Word and element pointing entries:
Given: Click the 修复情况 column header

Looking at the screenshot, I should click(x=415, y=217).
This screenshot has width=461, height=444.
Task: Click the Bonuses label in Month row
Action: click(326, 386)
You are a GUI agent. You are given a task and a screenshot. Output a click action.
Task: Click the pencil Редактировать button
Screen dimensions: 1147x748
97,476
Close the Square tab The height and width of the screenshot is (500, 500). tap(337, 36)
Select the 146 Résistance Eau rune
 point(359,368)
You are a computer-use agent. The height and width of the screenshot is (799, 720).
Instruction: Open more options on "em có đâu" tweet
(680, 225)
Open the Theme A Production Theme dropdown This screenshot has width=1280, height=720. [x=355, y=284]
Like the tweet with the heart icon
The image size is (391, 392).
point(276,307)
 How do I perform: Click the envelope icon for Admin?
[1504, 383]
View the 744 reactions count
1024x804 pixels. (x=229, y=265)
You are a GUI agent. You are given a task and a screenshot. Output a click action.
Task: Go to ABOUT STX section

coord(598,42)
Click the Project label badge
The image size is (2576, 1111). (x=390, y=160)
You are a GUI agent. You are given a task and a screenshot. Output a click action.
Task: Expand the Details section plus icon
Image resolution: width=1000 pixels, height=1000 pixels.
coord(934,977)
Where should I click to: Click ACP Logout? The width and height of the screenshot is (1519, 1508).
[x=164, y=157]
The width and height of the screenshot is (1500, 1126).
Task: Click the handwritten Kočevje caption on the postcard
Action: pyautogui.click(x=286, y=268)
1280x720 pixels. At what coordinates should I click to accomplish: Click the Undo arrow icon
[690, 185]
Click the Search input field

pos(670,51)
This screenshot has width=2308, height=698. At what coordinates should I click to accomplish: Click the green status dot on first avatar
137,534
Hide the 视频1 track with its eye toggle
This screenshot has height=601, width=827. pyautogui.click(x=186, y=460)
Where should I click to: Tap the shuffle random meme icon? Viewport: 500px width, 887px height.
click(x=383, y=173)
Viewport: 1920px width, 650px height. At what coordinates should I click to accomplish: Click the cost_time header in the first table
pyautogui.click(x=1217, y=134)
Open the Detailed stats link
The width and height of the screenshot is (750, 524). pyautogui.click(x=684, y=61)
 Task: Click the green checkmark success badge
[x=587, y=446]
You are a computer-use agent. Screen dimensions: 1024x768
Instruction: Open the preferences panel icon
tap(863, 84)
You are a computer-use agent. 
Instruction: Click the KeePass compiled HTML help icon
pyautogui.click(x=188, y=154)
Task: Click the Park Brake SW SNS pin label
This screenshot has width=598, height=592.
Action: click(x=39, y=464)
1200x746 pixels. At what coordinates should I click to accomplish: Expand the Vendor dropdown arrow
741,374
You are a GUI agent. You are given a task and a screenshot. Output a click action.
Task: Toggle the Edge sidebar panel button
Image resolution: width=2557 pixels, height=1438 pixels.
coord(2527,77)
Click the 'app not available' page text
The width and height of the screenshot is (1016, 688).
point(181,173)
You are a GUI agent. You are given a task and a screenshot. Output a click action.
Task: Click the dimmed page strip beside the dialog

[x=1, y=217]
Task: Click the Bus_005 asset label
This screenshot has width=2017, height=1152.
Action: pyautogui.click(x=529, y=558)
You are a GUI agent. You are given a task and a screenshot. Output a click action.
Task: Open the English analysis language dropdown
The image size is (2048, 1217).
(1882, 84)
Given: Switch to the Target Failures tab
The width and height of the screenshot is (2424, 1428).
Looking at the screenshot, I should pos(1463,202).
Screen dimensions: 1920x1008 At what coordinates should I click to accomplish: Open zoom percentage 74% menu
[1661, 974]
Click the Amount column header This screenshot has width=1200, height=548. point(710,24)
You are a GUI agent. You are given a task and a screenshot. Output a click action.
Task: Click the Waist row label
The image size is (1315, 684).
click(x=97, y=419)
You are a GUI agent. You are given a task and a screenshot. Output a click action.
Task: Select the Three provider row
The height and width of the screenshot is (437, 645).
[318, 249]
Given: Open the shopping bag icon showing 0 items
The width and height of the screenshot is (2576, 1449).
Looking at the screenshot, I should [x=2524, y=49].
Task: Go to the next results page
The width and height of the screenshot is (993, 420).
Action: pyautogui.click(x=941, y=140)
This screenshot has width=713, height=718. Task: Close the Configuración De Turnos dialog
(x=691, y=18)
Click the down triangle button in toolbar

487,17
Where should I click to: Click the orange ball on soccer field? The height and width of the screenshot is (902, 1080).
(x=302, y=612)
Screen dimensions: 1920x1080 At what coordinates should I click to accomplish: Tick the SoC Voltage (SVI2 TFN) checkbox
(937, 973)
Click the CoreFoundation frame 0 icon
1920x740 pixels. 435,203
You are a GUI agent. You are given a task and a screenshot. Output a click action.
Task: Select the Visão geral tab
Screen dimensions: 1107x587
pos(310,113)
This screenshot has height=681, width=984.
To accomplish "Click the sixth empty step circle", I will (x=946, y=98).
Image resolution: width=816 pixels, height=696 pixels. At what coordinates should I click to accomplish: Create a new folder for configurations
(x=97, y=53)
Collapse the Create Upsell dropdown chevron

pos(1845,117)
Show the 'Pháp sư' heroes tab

- _EXERCISE BRIEF_
Copy the rows from the very first line down to and including the line that contains "The image size is (2576, 1111).". Keep every line unchanged.

- _SOLVED PROBLEM_
Given: Click the 修复情况 column header

Looking at the screenshot, I should click(x=415, y=217).
This screenshot has width=461, height=444.
Task: Click the Bonuses label in Month row
Action: click(326, 386)
You are a GUI agent. You are given a task and a screenshot. Output a click action.
Task: Click the pencil Редактировать button
Screen dimensions: 1147x748
97,476
Close the Square tab The height and width of the screenshot is (500, 500). tap(337, 36)
Select the 146 Résistance Eau rune
 point(359,368)
You are a computer-use agent. The height and width of the screenshot is (799, 720).
Instruction: Open more options on "em có đâu" tweet
(680, 225)
Open the Theme A Production Theme dropdown This screenshot has width=1280, height=720. [x=355, y=284]
Like the tweet with the heart icon
The image size is (391, 392).
point(276,307)
 How do I perform: Click the envelope icon for Admin?
[1504, 383]
View the 744 reactions count
1024x804 pixels. (x=229, y=265)
You are a GUI agent. You are given a task and a screenshot. Output a click action.
Task: Go to ABOUT STX section

coord(598,42)
Click the Project label badge
The image size is (2576, 1111). (x=390, y=160)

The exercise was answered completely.